George Will throwing the ceremonial first pitch at Wrigley Field, April 6, 2014. Image is from MLB.com. The entire pitch sequence can be seen here

JOE: In your opinion, what are the biggest baseball-related events in Wrigley’s 100-year history, and why?

WILL: Well, the two most famous games are the Bartman game and the Babe Ruth game, and the second one didn’t happen and the first one shouldn’t have happened. You know, one of the great ironies is that the Cubs had their greatest apogee as a team before they moved into Wrigley Field. The joke going around a few years ago was “What do the Cubs and the Marlins have in common? Neither has won a World Series in their new ballpark.”

JOE: You were in attendance at the fateful game on October 14, 2003 (the “Bartman game”). What do we learn about Cubs fans from that night and from its aftermath?

WILL: That’s a good question. First of all, I have to wonder whether the slice of Cubs fans who were there for that game was representative of Cubs fans generally, because you get a different cohort in the postseason. Moises Alou to this day says that he’s very sorry he made that gesture of frustration and anger. If he hadn’t done that, I’m absolutely convinced the game would’ve gone right on, and nothing would’ve happened and Bartman would be living a happy life, going to Wrigley Field a lot.

I was sitting with (Cubs President) Andy MacPhail upstairs and all Andy did was, when the umpire made the call (that there was no fan interference), he leaned over and looked at the replay on the monitor and said “good call” and sat back, which means of course that Bartman did nothing wrong. He didn’t reach out into the field of play. Never mind the fact that Bartman was surrounded by people trying to do the same thing.

As I said in the book, sitting up there in the stands, I didn’t hear that stuff. We couldn’t tell what the fans were chanting, “Ass hole, ass hole,” and all that, which was really quite ugly. And I didn’t realize this until I saw the ESPN 30 For 30 movie about it.

JOE: Should this game be remembered as one of the biggest events in Wrigley history?

WILL: I think it has to be, because the Cubs were just five outs from their first World Series since 1945. And because it showed that — the baseball crowd, “take me out with the crowd,” is part of the fun of the game, but that night the crowd, or a substantial portion of the crowd, was not something to celebrate. And we have to look at that in the face. It’s certainly a black eye (on Cubs fans), but we can’t tar everyone in the ballpark that night with that behavior, but neither can we ignore the fact that the significant portion of the people there behaved badly and cruelly. It was just cruel and (was) bullying. It was just unpleasant.

JOE: To this day, Bartman won’t appear on camera to talk about it.

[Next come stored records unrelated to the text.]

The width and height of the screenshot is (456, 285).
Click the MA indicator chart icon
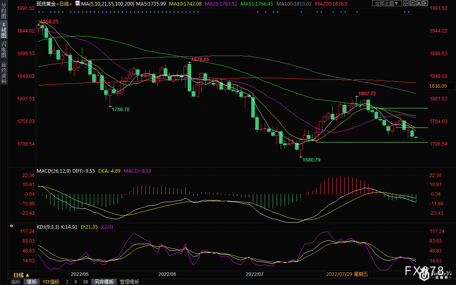pyautogui.click(x=77, y=4)
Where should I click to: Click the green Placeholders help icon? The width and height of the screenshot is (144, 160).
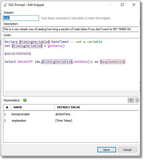(x=25, y=100)
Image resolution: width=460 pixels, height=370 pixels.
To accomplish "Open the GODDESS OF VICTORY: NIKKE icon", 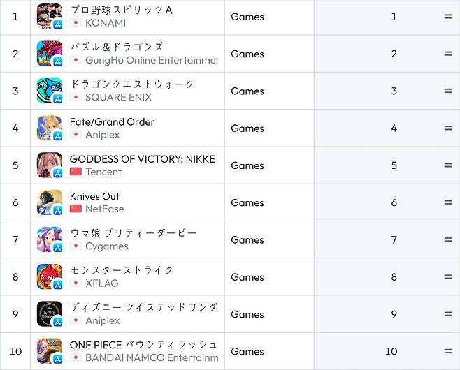I will (49, 165).
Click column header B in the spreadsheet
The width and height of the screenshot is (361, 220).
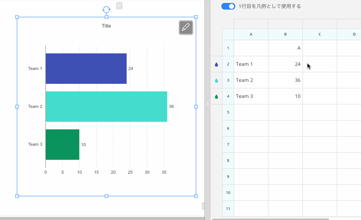(285, 34)
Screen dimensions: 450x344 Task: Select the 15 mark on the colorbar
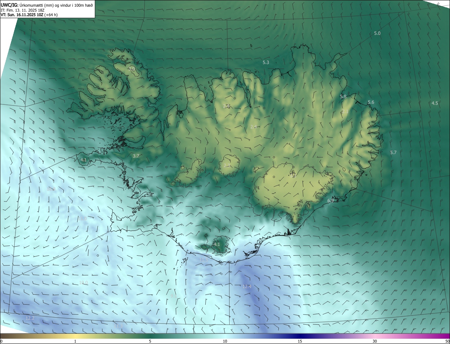[x=300, y=341]
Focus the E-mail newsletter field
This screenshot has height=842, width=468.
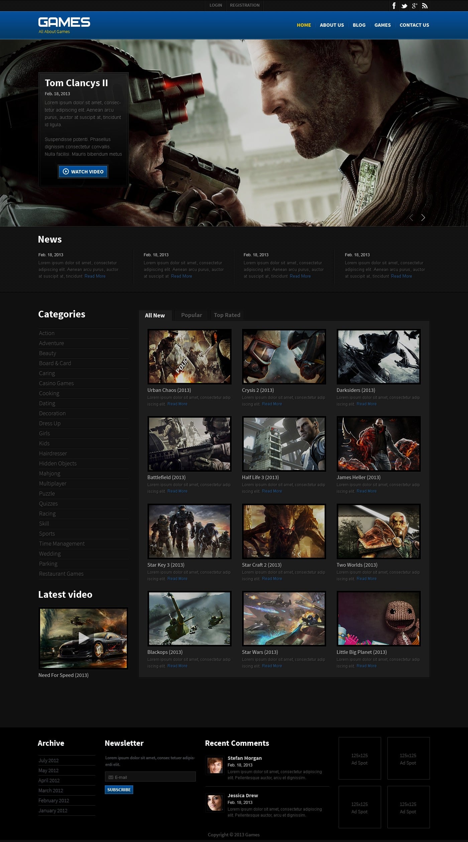(x=150, y=777)
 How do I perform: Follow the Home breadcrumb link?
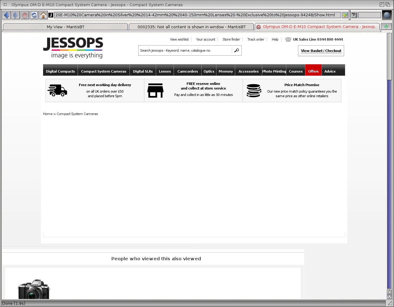48,114
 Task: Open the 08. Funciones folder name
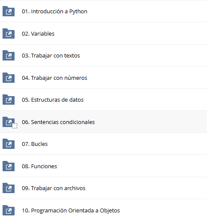tap(39, 166)
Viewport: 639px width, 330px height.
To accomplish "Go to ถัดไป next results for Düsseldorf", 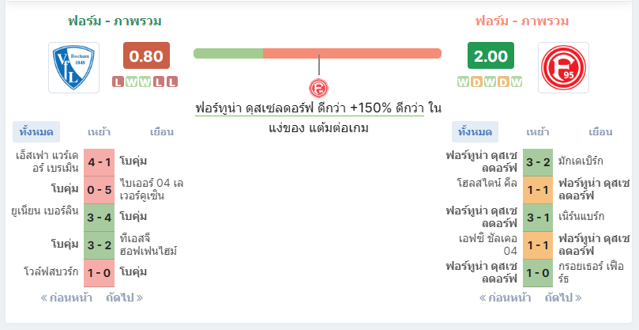I will click(563, 298).
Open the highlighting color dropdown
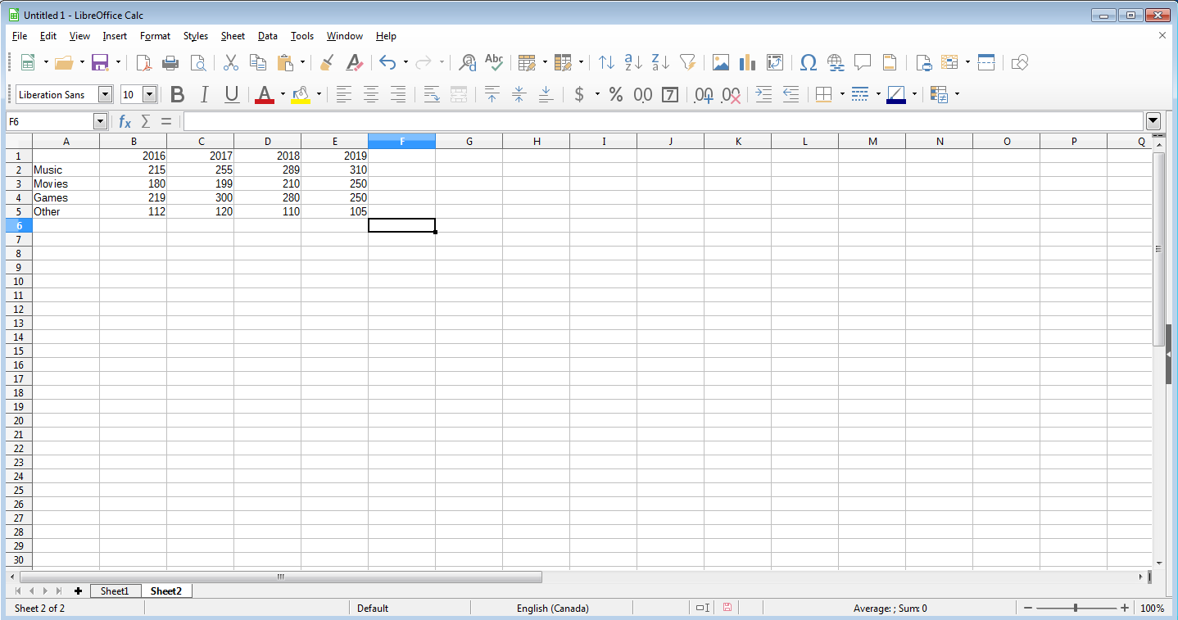 (318, 94)
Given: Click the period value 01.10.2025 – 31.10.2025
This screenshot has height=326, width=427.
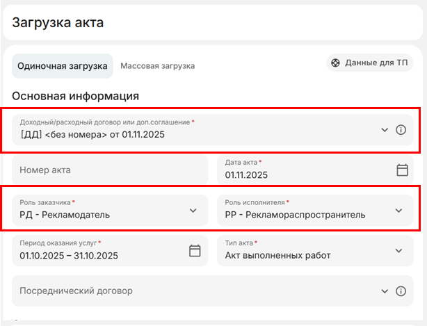Looking at the screenshot, I should [69, 256].
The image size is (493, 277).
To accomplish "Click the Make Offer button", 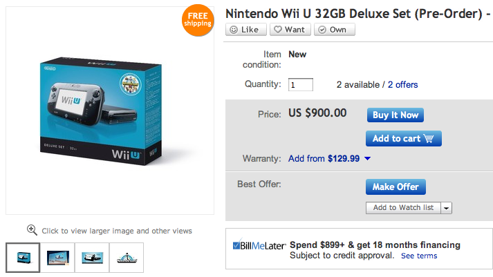I will pyautogui.click(x=396, y=187).
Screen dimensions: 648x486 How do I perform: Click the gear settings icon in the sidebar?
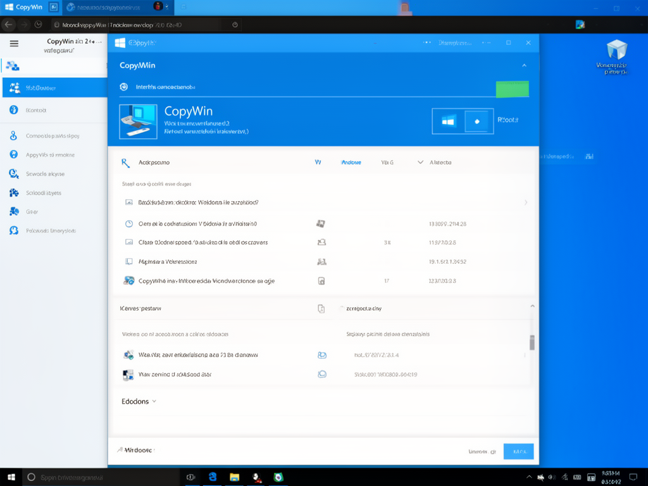point(13,211)
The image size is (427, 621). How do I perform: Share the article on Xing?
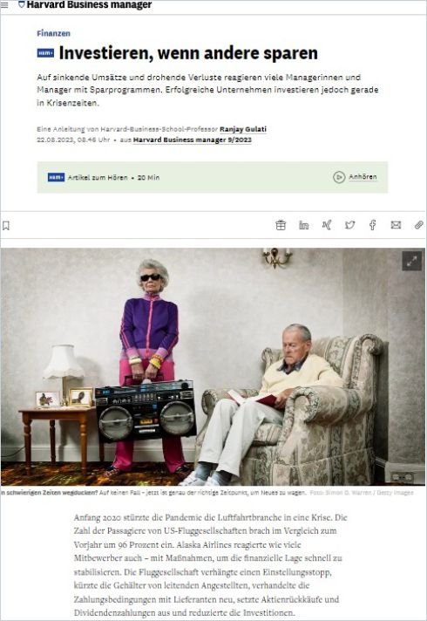point(327,225)
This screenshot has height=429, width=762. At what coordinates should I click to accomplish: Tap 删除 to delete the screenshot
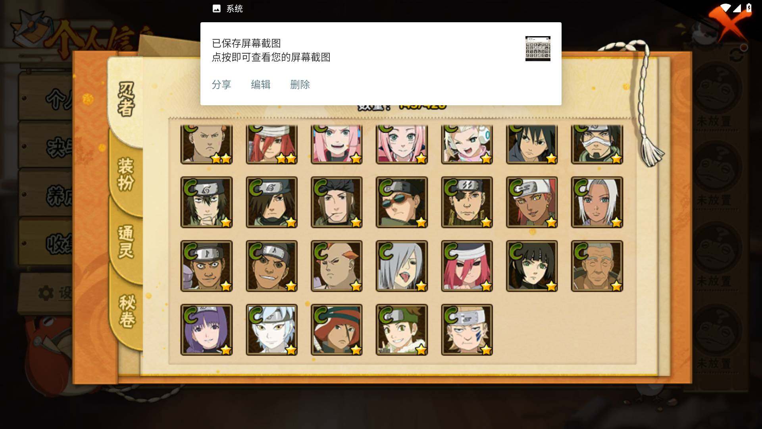(x=300, y=85)
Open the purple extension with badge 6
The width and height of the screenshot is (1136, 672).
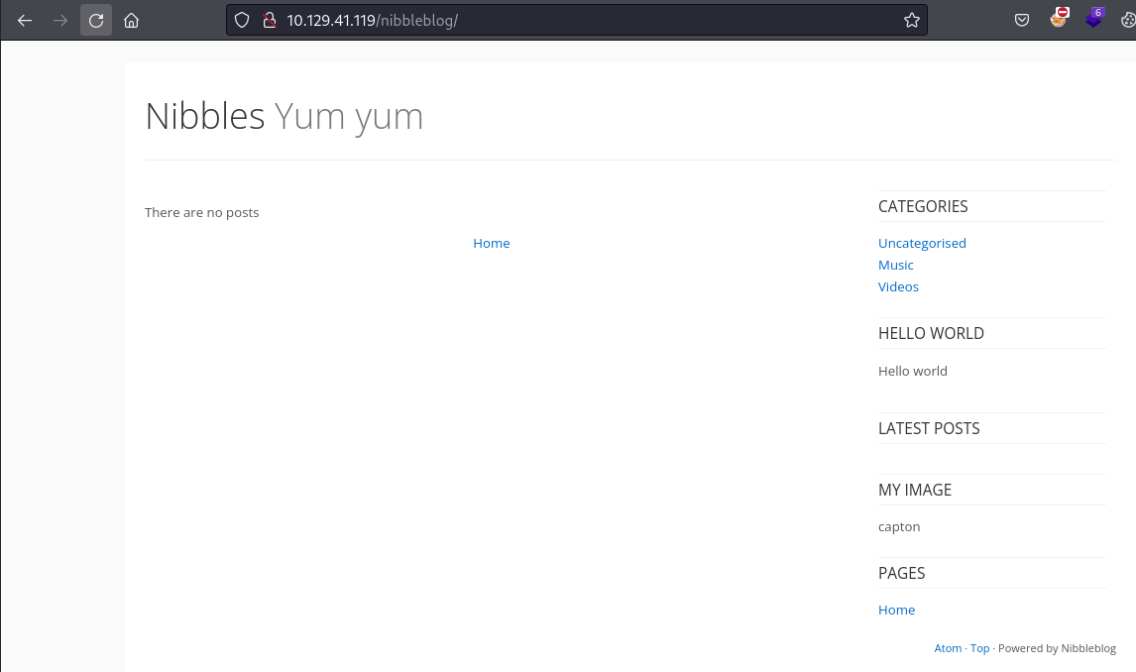(x=1094, y=18)
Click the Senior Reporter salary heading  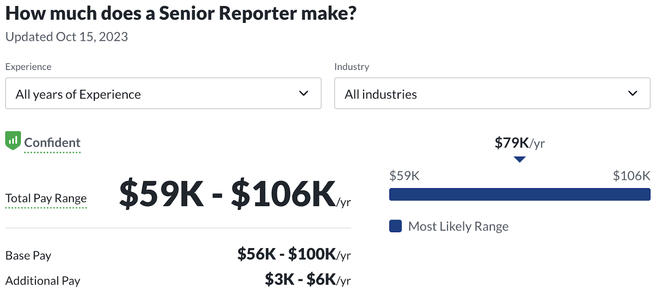[x=181, y=13]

WILL: Which speaks well of Bartman, because he could’ve cashed in on this. I look forward to the day when the Cubs invite Bartman to come out and throw out the first pitch.

JOE: And I hope everyone stands and applauds him.

WILL: I do, too, and they would, too. There’s no question. My God, if they gave Ryan Braun a standing ovation yesterday 90 miles north (at Opening Day in Milwaukee), he can get an ovation, too.

He added this about A Nice Little Place on the North Side:

WILL: If you’ve read my first baseball book, Men At Work, then you know that I’m relentlessly anti-sentimental (from the) anti-romantic school of baseball writing. The Wrigley Field book is I think my 14th book, and usually getting the title is the hardest part. With Men At Work, I had the title before I had anything else, because I wanted to write a book that said “these are not the Boys of Summer. These are not boys, they are grown men, and what they are doing is work and it’s really hard and it’s dangerous.” I brought that sensibility to looking at the Cubs and Wrigley Field. Not hostile and not cynical. Uninvolved.

If you have any thoughts about the interview above, please post them here … but no shots about Mr. Will’s political commentary. I’ll remove the comments section if people turn it into a referendum on his political views:

Comments:

  1. Beautiful interview with one of the most informative writers out there. I haven’t read the book yet but Mr. Will’s insights on the game politics and what not are a great read.